へのへの先生と書こうとしてなぜかホルホル先生ってかこうとしてた。
なんか色々進行している気がする。
今年前半はオンライン授業になってしまった。
もうなんだかなぁ、学校やめる学生の気持ちもわからんではない。
去年はZoomの録画機能を使って一気にライブ感でとったが、最後の方で失敗すると最初からやり直しするなかなかハードな所もあった。
今年はパワポでプレゼンテーションを録画、でやっているが、スライドごとにやり直せるのはありがたい。
通しで聞いているとライブ感はなくなってしまって、なんだろう、のり?が悪い感じは去年より感じる
まぁ授業にノリやライブ感がいるんでっか、って所はある。
アルツハイマー病の話なんだが、今年はちょっと研究的な余談を減らした。
自分の専門のところほどあまりマニアックにならないように注意しないといかん。
ApeというDNAのソフトウエアが復活していたので色々クローニング手段について勉強し直したりしていた。
○制限酵素を使ってLigation
昔ながらの方法で色々酵素の配列を組み合わせるのが面白い。
昔はLigationの効率が超悪かったから苦労したなぁ、今の子はクローニングなにそれ受託でつくればいいんじゃない?とか言いそう
使ったこと無いけどそんな会社もある。

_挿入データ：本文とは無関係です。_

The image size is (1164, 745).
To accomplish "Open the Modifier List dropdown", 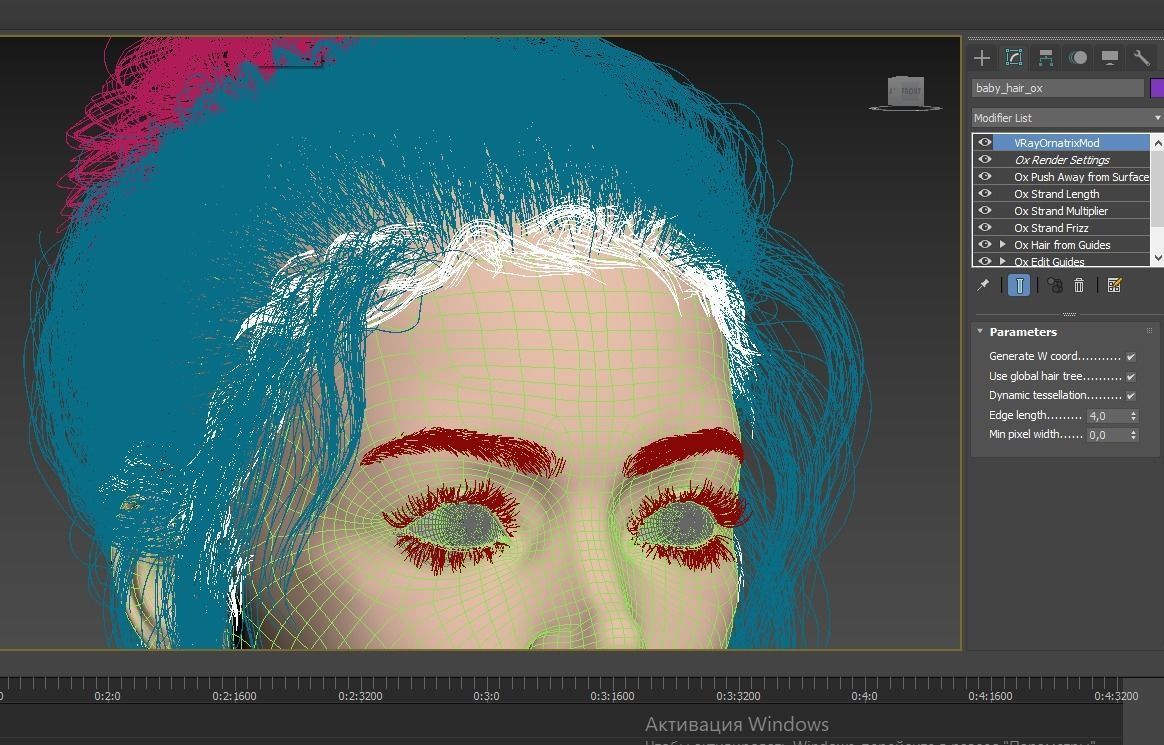I will [x=1066, y=118].
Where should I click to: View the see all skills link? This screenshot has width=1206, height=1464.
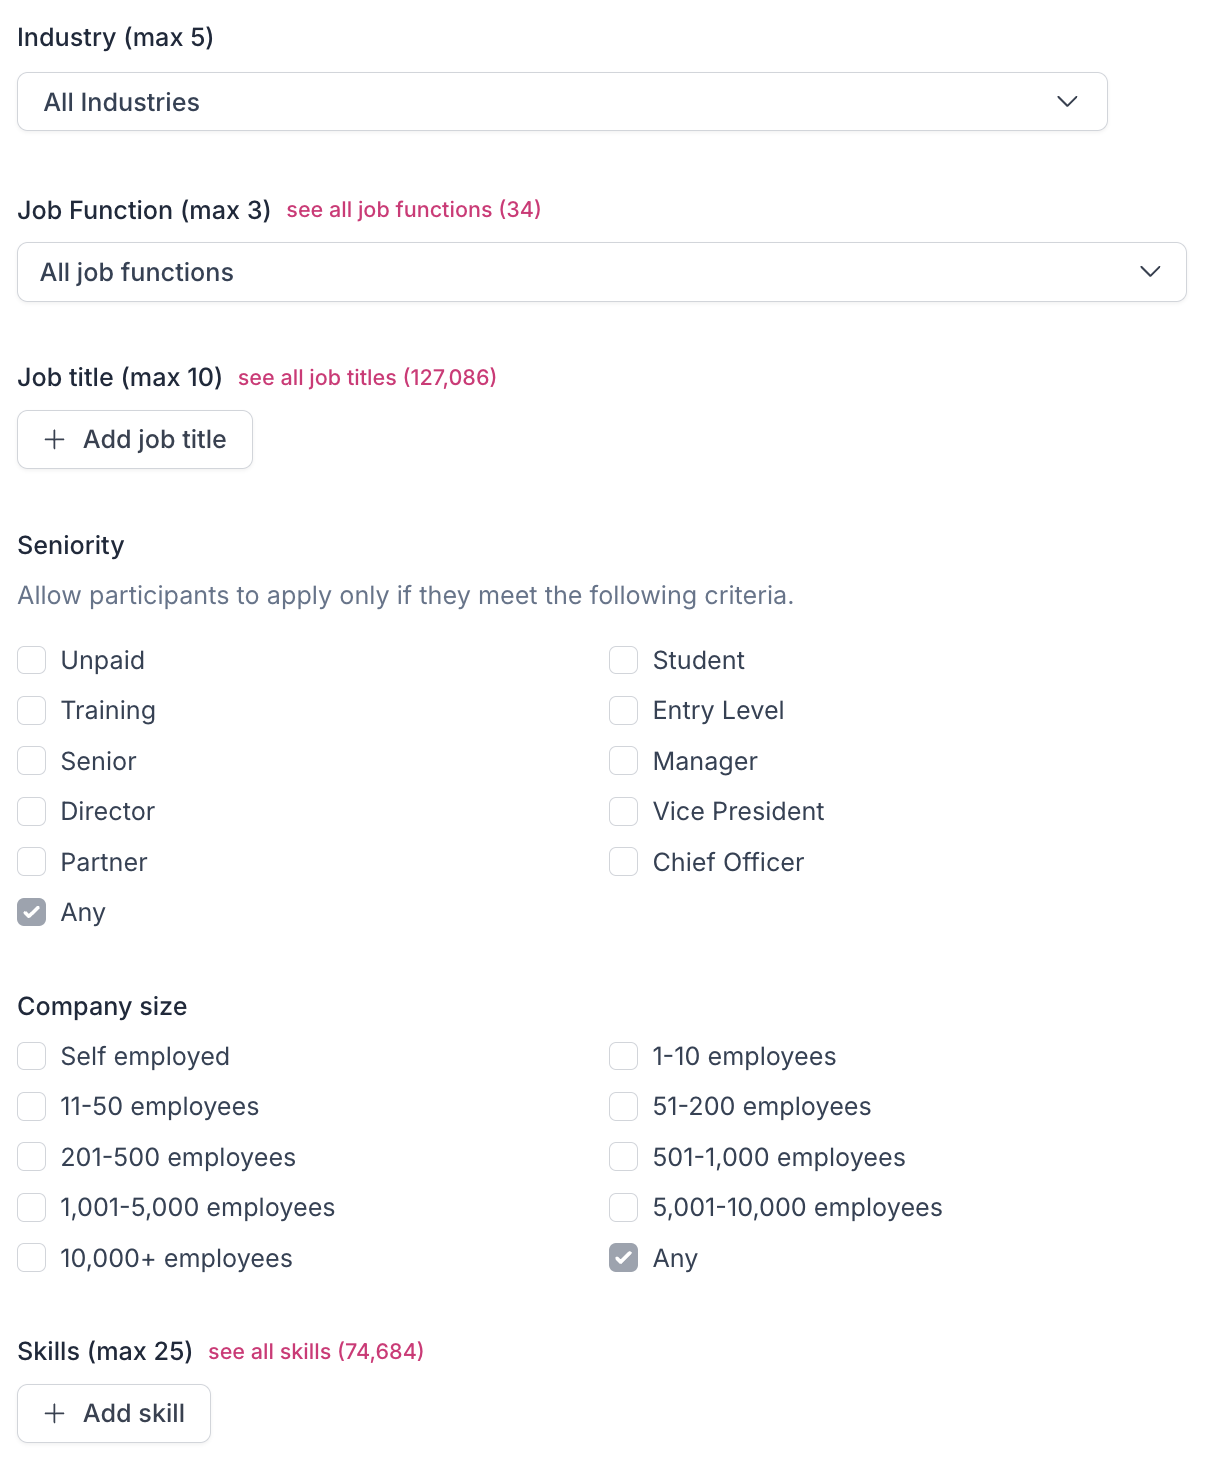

値段設定不気味なほど安いな。
まぁ僕の人生プラスミドづくりで結構すり減らしてるけど、おもしろいんだよね、設計と作成、自分でやりたい派
【メリット(ないこともない)】
○PCRにはエラーがつきまとうから、違うベクターにシーケンス済みの目的配列を入れたい場合、サイズがデカければでかいほど制限酵素による切り出しを(一部でも)利用したほうが、よい
ただ大きい配列になればなるほど設計が困難になる(使える制限酵素が内部配列とかぶってしまうから)。
この酵素組み合わせを使う、というクローニングポリシーをきっちり持ってオリジナルベクターを設計しておけば、一度クローニングした配列のタグ(標識)の切り替えがライゲーションできる。これはエラーの危険性とシーケンスの手間を省き、時間節約に重要な考え方と言える。
○人工遺伝子では重複配列(タンデムに同じ配列が繰り返される)が作れない大きな弱点がある。Compatibleな制限酵素配列を利用することで短い配列を複数もった高感度プローブが作れる場合がある。
例えばBamHI(G↓GATCCとBglI(A↓GATCT)を両端に設置した配列Aをクローニングする、この両者は元の配列は違うが、切断した断片は同じという特徴を持つ。
こんな感じのベクターBamHIーAーBglIIーXhoI(XhoIの部分の制限酵素はXhoIでなくてよい)をまずつくる
さて次にベクターを2パターンで切断する
1.BglIIとXhoI…BglII切断配列、XhoI切断配列を両端に持つプラスミドができる
2.BamHIとXhoI…BamHI切断配列-A-XhoI切断配列をもつフラグメントができる
1と2をライゲーションかけるとBglII配列とBamHI配列が結合する
ーBamHIーAー(ggatct)- A-XhoIというコンストラクトができることになる。
真ん中の配列は元の酵素では認識されない上に、6塩基というのはアミノ酸としても数えやすいということになる、コードしているのはグリシン、セリンと水溶性もあり扱いやすそうな配列で悪くない(ただ場合によっては配列の行動を制限しないように、リンカー配列はより長く取る必要がある)。
3.できた配列は2のようにBamHIとXhoIでフラグメントを切り出すことができる。
→1.と同じベクターに3.由来のフラグメントを混ぜれば
ーBamHIーAー(ggatct)- A(ggatct)ーA-XhoI
となっていく。
これを何回か繰り返すと多重に同じ配列をもっているものを作れることになる。
他にも色々ありそうだが、まぁこの手法使わないと入れられないshRNAベクターとか色々あるのも事実
ライゲーションは昔より効率は良くなっているが、まぁフラストレーションは溜まる。
明日はGatewayでも紹介してみるか。